Sur ces mots, avec un sourire narquois aux lèvres, Lord Voldemort disparut. Bellatrix, elle, ne bougea pas tout de suite. Le poids de la honte l'accablait. Quelle idiote, faisait–elle. Lorsqu'elle arriva chez elle, il était presque midi. Druella lui hurla dessus pendant des heures. Pourtant, rien ne put la distraire de cette nuit et matinée passées en compagnie de son Maître. Rien, ni les cris de sa mère, ni les remontrances de son père, ni les questions invasives de Rodolphus, ni même l'incessante agitation des couturières qui l'empêchèrent de dormir jusque tard dans la soirée. Lorsqu'elle fut enfin dans son lit, la honte l'étreignait encore.

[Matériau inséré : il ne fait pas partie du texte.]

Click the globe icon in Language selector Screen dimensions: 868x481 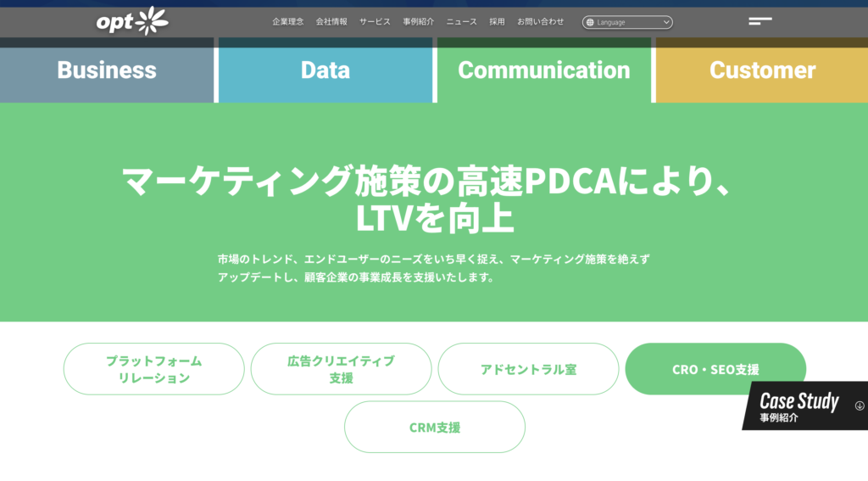(x=590, y=22)
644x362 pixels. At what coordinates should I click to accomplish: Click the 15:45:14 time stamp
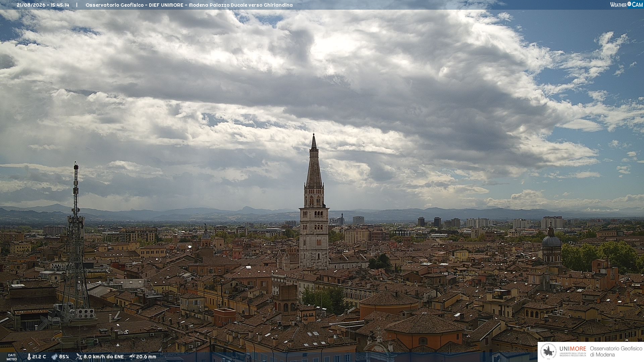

Le Seigneur des Ténèbres sait que j'ai envie de lui !Seule cette idée lui donnait envie de hurler dans son oreiller, de tirer la couette sur elle et d'hiberner un millénaire pour ne plus jamais avoir à faire face à son Maître. Et pourtant, déjà, elle rêvait d'être de nouveau en sa présence et de le servir. De toute façon, toute pensée, même les plus déplaisantes étaient les bienvenues comparées à la perspective déprimante de devoir se marier à Rodolphus Lestrange.
– Merlin aidez-moi… supplia-t-elle, au cœur de la nuit, même si désormais, tout espoir d'échapper à ce mariage l'avait définitivement abandonné.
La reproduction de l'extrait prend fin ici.